Baca Juga: Sultan Muhammad Seman, Kisah Raja Terakhir Banjar
Pulo Geulis yang secara harfiah berarti ‘pulau cantik’, bukan sekadar permukiman biasa. Ia adalah kapsul waktu yang mencerminkan kekayaan sejarah dan budaya Nusantara. Dari lokasi inilah, berbagai latar belakang suku dan agama telah berbaur selama berabad-abad. Sehingga, menjadikannya simbol toleransi dan multikulturalisme.
Sejarah Pulo Geulis Bogor, Jejak Kuno dan Artefak Padjadjaran
Di tengah Pulo Geulis berdiri tegak Kelenteng Pan Kho Bio. Perkiraannya, klenteng ini telah berdiri sejak abad ke-16. Keberadaannya jauh sebelum ekspedisi Belanda pimpinan Abraham Van Ribeck pada tahun 1704 mencari sisa-sisa Kerajaan Pakuan Padjadjaran dan Kerajaan Sunda.
Menurut tokoh masyarakat setempat, kelenteng ini memiliki prasasti dan artefak yang membuktikan kejayaan penghuninya dari masa ke masa. Salah satu penemuan peninggalan purbakalanya adalah batu besar yang diyakini berasal dari zaman Megalitikum. Tak lain ialah sebuah menhir yang dulunya berguna untuk berdoa kepada leluhur.

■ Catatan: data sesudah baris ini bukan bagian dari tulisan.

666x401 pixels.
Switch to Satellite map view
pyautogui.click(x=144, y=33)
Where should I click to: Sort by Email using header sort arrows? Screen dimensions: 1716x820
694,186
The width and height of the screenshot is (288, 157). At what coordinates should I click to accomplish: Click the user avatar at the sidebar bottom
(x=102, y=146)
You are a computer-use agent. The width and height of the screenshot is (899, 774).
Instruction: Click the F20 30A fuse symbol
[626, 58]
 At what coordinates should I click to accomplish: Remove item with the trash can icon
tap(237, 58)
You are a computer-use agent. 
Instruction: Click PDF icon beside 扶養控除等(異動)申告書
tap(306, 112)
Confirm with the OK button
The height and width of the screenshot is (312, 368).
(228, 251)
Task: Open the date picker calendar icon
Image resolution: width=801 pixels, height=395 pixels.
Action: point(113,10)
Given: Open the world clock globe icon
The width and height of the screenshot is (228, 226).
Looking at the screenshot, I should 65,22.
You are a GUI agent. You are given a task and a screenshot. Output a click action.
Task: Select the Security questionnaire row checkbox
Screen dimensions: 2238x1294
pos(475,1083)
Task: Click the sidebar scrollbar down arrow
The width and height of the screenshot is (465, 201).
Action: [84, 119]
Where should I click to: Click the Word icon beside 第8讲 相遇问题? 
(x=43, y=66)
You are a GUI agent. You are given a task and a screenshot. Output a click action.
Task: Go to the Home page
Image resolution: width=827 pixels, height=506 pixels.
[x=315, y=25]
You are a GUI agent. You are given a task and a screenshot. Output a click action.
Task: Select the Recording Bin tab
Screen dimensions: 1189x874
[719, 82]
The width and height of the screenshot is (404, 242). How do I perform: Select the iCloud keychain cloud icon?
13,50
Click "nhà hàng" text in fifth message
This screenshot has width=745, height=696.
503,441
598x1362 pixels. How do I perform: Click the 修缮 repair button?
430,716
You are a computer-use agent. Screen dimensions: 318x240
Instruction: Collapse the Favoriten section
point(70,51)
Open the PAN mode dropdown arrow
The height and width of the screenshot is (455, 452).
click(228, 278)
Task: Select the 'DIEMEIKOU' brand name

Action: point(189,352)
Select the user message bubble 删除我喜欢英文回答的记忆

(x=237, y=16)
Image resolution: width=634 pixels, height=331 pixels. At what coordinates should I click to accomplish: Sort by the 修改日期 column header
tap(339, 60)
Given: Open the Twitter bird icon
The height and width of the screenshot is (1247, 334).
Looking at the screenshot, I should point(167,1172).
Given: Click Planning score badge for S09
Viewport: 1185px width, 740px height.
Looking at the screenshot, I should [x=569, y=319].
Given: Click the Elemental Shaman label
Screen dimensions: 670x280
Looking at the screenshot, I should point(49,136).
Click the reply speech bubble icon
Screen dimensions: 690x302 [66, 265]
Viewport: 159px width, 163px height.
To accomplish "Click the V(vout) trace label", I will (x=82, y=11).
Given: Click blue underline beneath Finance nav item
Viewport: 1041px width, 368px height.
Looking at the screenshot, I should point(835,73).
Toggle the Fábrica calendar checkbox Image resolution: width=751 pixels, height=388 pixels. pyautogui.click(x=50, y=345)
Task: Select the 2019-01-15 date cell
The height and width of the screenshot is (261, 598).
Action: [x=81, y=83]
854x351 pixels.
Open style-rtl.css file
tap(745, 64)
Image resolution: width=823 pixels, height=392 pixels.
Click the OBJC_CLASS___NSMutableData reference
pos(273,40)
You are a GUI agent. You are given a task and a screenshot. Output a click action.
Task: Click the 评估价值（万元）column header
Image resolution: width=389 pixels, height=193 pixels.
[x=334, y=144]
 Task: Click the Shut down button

Selain itu, terdapat dua patung macan yang sangat simbolis. Patung ini melambangkan kegagahan, kejayaan, keberanian serta kekuatan yang erat kaitannya dengan Kerajaan Padjadjaran. Area kelenteng juga menjadi lokasi petilasan Embah Raden Mangun Jaya. Ia adalah salah satu leluhur masyarakat Sunda tradisional yang memiliki garis keturunan dari Raja Padjadjaran. Kompleks ini secara keseluruhan menegaskan sejarah Pulo Geulis Bogor telah menjadi situs penting sejak periode kerajaan kuno.
Kelenteng Pan Kho Bio dan Kisah Lintas Iman
Keunikan Kelenteng Pan Kho Bio terletak pada representasi keberagaman kepercayaannya. Terdapat deretan altar dan patung dewa untuk kepercayaan Konghucu, Hindu dan Buddha. Kemudian pada bagian belakang bangunan juga terdapat ruangan segitiga berisi dua batu besar. Menurut kepercayaan, tempat ini sebagai petilasan Embah Sakee dan Eyang Jayaningrat. Mereka adalah dua tokoh yang terkenal sebagai penyebar agama Islam pada masanya.
Baca Juga: Sejarah Raden Walangsungsang, Anak Prabu Siliwangi dan Keturunan Pajajaran
Kehadiran petilasan ini menjadikan Pulo Geulis memiliki nilai sejarah yang penting bagi beberapa agama sekaligus. Para peziarah yang beragama Islam sering melaksanakan sholat, Maulid Nabi hingga pengajian. Hal tersebut sebagai bentuk penghormatan atas perjuangan para penyebar Islam. Hal ini menunjukkan bahwa sejak dulu, kawasan Pulo Geulis telah menjadi titik temu spiritual yang harmonis.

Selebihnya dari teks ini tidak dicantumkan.